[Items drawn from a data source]
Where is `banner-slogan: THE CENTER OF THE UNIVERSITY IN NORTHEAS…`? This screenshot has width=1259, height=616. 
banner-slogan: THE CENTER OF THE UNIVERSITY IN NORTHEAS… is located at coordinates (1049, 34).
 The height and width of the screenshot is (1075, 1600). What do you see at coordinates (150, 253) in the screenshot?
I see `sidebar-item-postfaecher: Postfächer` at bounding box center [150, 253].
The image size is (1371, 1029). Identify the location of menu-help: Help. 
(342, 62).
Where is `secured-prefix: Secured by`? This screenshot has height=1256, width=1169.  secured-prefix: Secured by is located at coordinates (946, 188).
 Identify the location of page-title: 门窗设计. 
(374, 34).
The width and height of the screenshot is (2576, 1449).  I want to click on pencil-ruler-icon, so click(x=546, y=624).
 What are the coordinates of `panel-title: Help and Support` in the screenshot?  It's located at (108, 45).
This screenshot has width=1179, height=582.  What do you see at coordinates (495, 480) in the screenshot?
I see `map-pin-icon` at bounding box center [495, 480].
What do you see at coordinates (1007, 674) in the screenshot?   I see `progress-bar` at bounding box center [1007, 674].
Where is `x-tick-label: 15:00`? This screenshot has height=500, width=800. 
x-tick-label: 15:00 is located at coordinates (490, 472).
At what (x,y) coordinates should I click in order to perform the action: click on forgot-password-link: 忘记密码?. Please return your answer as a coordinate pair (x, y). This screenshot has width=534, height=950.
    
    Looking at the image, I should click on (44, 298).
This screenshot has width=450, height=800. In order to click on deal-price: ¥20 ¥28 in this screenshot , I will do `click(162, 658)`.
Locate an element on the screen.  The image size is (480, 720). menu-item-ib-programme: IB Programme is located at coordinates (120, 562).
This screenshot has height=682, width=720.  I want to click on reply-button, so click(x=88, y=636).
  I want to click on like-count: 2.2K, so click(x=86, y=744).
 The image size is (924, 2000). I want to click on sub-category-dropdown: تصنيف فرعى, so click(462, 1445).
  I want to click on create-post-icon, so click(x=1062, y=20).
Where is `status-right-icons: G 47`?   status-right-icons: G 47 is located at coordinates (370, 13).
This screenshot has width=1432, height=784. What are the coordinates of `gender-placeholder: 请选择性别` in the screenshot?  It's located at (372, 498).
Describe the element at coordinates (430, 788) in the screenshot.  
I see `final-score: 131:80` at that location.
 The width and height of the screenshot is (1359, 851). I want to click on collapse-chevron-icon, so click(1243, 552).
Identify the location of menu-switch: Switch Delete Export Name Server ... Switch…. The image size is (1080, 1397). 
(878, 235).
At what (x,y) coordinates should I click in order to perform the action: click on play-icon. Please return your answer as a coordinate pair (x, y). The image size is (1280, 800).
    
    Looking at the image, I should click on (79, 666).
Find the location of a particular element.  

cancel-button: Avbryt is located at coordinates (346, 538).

• INSTRUCTIONS FOR THE TASK
Reproduce the records above verbatim, beginning at the start and stopping after the line that contains "coordinates (946, 188).".

• YOUR SOLUTION
Where is `banner-slogan: THE CENTER OF THE UNIVERSITY IN NORTHEAS…`? This screenshot has width=1259, height=616. 
banner-slogan: THE CENTER OF THE UNIVERSITY IN NORTHEAS… is located at coordinates (1049, 34).
 The height and width of the screenshot is (1075, 1600). What do you see at coordinates (150, 253) in the screenshot?
I see `sidebar-item-postfaecher: Postfächer` at bounding box center [150, 253].
The image size is (1371, 1029). Identify the location of menu-help: Help. 
(342, 62).
Where is `secured-prefix: Secured by`? This screenshot has height=1256, width=1169.  secured-prefix: Secured by is located at coordinates (946, 188).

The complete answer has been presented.